Should I buy any of these?

Toyota dealer wants me to consider these extras for the 07 Highlander Hybrid I’m buying:

Rustproofing (about $400)

Paint/fabric protection (about $400)

7-year extended warranty (about $1500)

Do any of them make sense?

They are just additional dealer profit. All new cars come rustproofed very well from the factory, and the aftermarket stuff may cause accelerated rust-out. The paint/fabric protection is just a coat of wax and scotch-guard, both of which you can do yourself for virtually nothing. And the extended warranty will likely not cover things that regularly break anyway, so it’s a waste of money. You’d be better off putting the cost of these ADP devices into a retirement savings plan.

Those are just boat payments for the head cheeze.

I wouldn’t buy any of them.

The factory undercoats the vehicles when built.

After the original warranty expires, go to Krown rust-proofing and have it done for $100 or so. (If you feel the need to do so)

I have a 2000 Olds Silhouette that has never been rust-proofed since it left the factory and there is NO rust.

Extended warrantys (unless supplied and honored by the dealer) are not worth more than the paper it’s printed on.

The other stuff you can buy at any automotive store and do yourself, nothing special.

NO, you should not pay for any of this stuff. It’s nothing more than additional dealer profit, and you don’t need any of it. The vehicle was rustproofed at the factory, using state-of-the-art materials, and nothing more is needed, regardless of what the salesperson tells you.

Paint treatments, fabric treatments, etc., are nothing more than wax and ScotchGard, which you can purchase for a tiny fraction of the dealer charge.

Extended warranties are almost totally worthless. Save your money and skip all of these things.

No, no and no.

Unless you were planning to add the $2,300 cost to a car loan, put that amount of cash into a money market account instead of the dealer’s pocket. It will serve as an emergency fund for any unusual repairs or a down payment on your next car.

I have nothing new to add. You got the right answers from others.
Do NOT agree to any of the offers.

For 1 and 2 NO. For 3, nothing beats money in the bank. If you have a financial emergency and have to sell the car, the $1500 just puts you further in debt. Additional warranties always have fine print (exclusions).

This is very helpful…especially with everyone agreeing! The only thing that attracted me a little was that the rustproofing, paint, and fabric treatments extend the coverage. But it sounds like it’s not that things go bad so quickly otherwise, but because the extended coverage is a marketing tool to sell the treatments.


It’s curious that almost everyone seems to know this but dealers continue to try to sell these money wasters. I agree with NO by the way.

Simple explanation: I’d read bad things about stuff like rustproofing, but the dealer said their process is much more advanced than before.

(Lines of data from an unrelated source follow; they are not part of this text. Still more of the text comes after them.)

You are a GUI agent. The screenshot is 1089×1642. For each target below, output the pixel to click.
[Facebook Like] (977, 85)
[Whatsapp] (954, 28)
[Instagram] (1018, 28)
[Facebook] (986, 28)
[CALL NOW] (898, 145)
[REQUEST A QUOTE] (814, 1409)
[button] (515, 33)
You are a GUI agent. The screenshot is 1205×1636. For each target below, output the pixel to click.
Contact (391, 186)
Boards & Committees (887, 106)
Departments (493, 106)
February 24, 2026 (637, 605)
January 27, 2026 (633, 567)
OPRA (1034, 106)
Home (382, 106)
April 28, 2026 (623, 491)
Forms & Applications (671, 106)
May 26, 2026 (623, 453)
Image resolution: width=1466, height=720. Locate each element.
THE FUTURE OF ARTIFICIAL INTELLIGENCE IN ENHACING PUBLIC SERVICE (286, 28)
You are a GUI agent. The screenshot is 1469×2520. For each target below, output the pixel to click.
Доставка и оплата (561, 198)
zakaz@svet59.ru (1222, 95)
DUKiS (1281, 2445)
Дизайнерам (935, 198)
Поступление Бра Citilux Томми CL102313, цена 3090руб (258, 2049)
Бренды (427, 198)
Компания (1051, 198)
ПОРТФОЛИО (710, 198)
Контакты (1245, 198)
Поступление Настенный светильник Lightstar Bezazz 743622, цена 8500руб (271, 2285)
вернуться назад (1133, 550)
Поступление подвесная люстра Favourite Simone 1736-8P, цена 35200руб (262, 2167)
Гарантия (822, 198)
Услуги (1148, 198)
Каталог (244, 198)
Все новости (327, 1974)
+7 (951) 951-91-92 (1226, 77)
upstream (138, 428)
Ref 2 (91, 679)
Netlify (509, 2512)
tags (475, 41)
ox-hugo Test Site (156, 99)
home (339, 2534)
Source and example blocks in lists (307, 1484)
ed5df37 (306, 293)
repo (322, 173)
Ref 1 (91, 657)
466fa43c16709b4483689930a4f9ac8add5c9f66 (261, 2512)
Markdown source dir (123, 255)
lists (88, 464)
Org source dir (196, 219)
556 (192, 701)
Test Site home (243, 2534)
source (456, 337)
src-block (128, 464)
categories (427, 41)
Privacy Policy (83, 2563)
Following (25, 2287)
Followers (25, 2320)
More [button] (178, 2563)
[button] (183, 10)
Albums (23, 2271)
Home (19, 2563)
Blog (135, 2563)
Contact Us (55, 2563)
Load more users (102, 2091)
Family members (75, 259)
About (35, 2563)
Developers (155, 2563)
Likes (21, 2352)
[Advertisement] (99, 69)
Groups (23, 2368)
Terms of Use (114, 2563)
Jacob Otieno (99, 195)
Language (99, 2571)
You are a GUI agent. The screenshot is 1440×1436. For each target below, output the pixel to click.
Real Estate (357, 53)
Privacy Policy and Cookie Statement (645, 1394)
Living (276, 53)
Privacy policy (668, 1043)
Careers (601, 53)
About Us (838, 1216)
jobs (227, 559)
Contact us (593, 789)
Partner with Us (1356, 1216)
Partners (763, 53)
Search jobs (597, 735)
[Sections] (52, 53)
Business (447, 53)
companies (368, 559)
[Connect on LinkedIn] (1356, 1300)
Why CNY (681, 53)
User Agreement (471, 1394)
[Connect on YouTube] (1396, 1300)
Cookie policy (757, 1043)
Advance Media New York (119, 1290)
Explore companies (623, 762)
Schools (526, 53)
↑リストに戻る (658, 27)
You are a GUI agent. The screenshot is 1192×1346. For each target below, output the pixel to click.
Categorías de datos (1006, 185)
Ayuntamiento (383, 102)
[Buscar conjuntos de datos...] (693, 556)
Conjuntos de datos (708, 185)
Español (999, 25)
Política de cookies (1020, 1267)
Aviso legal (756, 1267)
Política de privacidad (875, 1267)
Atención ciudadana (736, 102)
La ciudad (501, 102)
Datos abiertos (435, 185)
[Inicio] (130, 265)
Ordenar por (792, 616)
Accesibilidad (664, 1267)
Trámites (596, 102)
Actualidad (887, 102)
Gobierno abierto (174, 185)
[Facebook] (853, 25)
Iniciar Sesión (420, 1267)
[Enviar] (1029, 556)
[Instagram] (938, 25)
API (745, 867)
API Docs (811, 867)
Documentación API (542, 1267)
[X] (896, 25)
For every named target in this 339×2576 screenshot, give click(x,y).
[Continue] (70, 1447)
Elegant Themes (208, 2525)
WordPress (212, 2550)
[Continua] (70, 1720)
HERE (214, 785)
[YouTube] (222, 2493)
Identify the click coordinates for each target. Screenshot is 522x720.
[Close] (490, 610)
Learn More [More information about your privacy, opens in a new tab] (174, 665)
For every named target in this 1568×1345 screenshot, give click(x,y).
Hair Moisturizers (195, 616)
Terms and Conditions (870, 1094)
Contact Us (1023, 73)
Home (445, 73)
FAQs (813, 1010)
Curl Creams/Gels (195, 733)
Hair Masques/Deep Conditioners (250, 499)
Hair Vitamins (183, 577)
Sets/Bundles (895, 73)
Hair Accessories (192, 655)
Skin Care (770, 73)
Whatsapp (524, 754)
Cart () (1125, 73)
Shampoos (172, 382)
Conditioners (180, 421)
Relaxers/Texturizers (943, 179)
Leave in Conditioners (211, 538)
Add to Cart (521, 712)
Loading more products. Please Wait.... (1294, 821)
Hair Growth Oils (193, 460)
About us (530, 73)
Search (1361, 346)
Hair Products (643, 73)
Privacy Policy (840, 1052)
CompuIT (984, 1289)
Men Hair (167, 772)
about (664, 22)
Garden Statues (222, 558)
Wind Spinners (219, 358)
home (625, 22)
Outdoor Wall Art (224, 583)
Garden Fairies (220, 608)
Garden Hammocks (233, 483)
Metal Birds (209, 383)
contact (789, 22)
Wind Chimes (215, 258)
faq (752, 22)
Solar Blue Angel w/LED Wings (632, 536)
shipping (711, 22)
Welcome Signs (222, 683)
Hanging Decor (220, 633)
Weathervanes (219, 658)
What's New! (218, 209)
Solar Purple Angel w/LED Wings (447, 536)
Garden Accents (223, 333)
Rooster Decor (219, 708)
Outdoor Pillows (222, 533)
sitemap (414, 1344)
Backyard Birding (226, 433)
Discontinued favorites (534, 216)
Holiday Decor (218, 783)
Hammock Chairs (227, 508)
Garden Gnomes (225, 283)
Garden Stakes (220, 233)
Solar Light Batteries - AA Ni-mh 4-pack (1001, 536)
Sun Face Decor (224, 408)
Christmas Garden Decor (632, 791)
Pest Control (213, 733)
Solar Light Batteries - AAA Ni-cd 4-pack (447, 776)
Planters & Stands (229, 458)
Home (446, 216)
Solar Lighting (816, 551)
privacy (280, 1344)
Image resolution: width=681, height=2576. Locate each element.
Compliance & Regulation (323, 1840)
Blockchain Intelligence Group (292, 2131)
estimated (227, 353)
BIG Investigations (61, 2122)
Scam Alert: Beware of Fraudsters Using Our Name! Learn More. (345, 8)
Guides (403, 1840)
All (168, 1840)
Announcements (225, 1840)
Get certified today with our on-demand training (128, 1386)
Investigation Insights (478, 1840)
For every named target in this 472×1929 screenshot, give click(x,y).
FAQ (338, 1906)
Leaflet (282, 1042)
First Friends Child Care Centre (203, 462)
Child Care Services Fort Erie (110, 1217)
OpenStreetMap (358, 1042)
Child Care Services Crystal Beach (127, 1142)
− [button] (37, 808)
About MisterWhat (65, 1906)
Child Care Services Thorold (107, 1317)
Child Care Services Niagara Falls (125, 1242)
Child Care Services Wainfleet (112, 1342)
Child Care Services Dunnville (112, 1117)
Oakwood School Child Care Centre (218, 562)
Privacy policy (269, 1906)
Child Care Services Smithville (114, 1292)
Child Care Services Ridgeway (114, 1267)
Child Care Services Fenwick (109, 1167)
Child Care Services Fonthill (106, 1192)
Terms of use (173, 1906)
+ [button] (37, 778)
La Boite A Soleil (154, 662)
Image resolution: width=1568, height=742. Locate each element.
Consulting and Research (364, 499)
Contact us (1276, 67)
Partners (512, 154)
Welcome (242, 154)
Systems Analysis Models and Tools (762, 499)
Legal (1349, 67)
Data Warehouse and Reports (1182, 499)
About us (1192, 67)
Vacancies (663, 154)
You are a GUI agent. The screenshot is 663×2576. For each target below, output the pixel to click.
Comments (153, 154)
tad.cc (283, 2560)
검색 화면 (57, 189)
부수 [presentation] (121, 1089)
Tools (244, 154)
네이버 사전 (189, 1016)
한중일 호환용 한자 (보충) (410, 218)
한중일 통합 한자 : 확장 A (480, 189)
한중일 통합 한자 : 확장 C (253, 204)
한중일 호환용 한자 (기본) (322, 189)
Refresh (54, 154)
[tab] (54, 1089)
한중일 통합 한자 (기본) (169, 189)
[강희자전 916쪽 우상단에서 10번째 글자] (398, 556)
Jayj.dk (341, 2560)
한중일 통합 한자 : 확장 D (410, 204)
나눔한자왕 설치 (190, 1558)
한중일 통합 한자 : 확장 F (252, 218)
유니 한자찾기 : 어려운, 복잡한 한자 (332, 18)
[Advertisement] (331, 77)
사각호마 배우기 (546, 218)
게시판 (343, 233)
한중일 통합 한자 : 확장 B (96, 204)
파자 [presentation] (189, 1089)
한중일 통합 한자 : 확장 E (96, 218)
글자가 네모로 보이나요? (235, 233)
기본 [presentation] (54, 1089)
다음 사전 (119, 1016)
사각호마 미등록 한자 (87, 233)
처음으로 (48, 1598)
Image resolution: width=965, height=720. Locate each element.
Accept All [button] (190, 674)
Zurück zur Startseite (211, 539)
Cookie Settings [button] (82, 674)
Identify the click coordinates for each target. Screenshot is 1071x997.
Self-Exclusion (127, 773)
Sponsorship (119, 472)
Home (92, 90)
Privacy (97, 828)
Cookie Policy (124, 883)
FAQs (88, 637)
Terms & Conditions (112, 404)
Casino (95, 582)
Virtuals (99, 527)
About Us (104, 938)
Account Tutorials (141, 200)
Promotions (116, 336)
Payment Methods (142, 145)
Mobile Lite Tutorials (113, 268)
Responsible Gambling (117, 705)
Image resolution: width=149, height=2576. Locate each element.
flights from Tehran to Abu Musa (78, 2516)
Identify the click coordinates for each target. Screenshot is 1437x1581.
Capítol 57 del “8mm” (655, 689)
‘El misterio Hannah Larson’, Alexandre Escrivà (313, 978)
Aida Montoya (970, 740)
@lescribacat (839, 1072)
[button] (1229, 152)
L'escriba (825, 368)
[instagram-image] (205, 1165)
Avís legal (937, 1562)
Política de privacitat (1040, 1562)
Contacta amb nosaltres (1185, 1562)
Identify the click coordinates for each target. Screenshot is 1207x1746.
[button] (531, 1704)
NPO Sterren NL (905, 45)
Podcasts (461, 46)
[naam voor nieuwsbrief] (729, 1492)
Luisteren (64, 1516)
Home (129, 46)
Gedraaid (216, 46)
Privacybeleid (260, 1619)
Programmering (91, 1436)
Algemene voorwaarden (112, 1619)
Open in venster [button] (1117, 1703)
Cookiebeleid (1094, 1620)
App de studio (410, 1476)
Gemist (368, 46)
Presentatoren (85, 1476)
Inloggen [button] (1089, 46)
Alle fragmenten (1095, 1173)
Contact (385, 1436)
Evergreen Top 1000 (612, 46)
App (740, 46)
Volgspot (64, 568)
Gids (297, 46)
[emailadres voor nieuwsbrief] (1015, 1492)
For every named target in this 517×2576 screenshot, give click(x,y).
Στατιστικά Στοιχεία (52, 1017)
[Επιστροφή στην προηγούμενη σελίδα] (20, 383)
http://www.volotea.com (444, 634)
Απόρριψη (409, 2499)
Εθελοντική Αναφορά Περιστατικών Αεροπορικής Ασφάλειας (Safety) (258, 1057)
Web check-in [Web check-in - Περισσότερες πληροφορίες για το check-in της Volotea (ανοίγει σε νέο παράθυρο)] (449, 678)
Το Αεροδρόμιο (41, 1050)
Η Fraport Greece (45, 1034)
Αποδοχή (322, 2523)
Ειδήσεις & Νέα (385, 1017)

Sales talk, huh?

Some rust warranties are even void if aftermarket “rust proofing” is applied. Read your warranty carefully. They will probably argue that dealer applied rust proofing is an exception, but don’t buy it. What was the last car you saw that had rust-perforated fenders, and how old was it?

Most extended warranties are insurance policies. They also have significant exclusions that omit most common repairs. For $1,500 you can afford to self-insure IF you take good care of your car. Also, do you know that you will keep the car beyone the factory warranty mileage? How many people “get tired” of the old dog and want new wheels before they use the warranty? In general, warranties are overpriced to make money for the dealership, and the warranty (insurance) companies. Like the lottery, the chances of winning are less than even or they wouldn’t sell them. Major exclusions often seen are seals and gaskets (the main failures – water pump, transmission, engine valve covers and main seals, CV joints, etc. are almost always seal/gasket failures) and electrical. Warranties that cover these are very expensive and (as usual) not worth the investment.